Salvador Allende regorgeait de talents, d'hommes brillants, impressionnants. Serge en faisait partie. Pour lui, l'eau était toujours trop tiède. Trop tiède la lutte pour préserver la République des communautarismes. Trop tiède le combat pour préserver la laïcité. Trop tiède le combat pour l'égalité qui pour lui rendait obligatoire le fait que le Grand Orient devienne mixte.
Alors , Serge, qui fut un temps Conseiller de l'Ordre, trouvait d'autres leviers complémentaires pour faire avancer ces combats. Naturellement il fut des initiateurs, avec Patrick Kessel du "Comité Laïcité République". Il fut, à la fin des années 1980, toujours avec Patrick, l'un des fondateurs du "Club des égaux" (non pas des égos, ni des nigauds, comme nous l'appelions parfois entre nous, sans doute à l'initiative de Serge qui savait toujours mélanger sérieux , humour et auto-dérision). Étant de cette petite équipe j'avais obtenu d'avoir la carte n° 007 du Club.
Puis nous nous sommes éloignés avec Serge. Cette maçonnerie très engagée ne me "parlait" pas vraiment. Alors que Serge combinait un engagement sans faille au GODF et au Parti Socialiste, au service desquels il mettait ses talents oratoires, sa malice, son sens de l'organisation (ce qui lui avait valu, en 2000, quelques déboires qui l'avaient énormément affectés, tant il était honnête dans sa démarche), j'ai quitté le Grand Orient.

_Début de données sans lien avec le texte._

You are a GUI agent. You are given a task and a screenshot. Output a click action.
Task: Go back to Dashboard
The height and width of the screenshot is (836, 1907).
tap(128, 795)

Nous avons continué à nous voir, d'abord régulièrement, puis de moins en moins.
Il trainait sa sale maladie depuis plus d'un an. Je n'avais appris qu'il y a quelques semaines que c'était si grave. Quand je lui avais envoyé un SMS, il n'était déjà plus en état de répondre.
En réalité, la dernière fois que j'avais vu Serge c'était il y a dix ans. Il était venu visiter ma Loge à la Grande loge de France. Nous avions diné ensemble puis déjeuné quelques jours plus tard. Nous avions ri de nous mêmes et ne nos parcours respectifs.
C'est très étrange d'être ému aux larmes par le départ de quelqu'un qu'on n'a pas vu depuis dix ans. On se dit qu'on est un drôle d'hypocrite.
On se demande si c'est lui qu'on pleure ou notre jeunesse envolée depuis longtemps...
Et, en même temps, on se demande si ce n'est pas cela l'amitié indéfectible, celle sur laquelle le temps n'a pas de prise.
Tu vois Serge, la vie éternelle existe, puisque je pense à toi.
Serge, mon camarade, mon ami, mon Frère.
Companero Serge, Presente !
A Sébastien son fils, à Nadia sa compagne et aux frères de la loge Salvador Allende, mes pensées les plus fraternelles.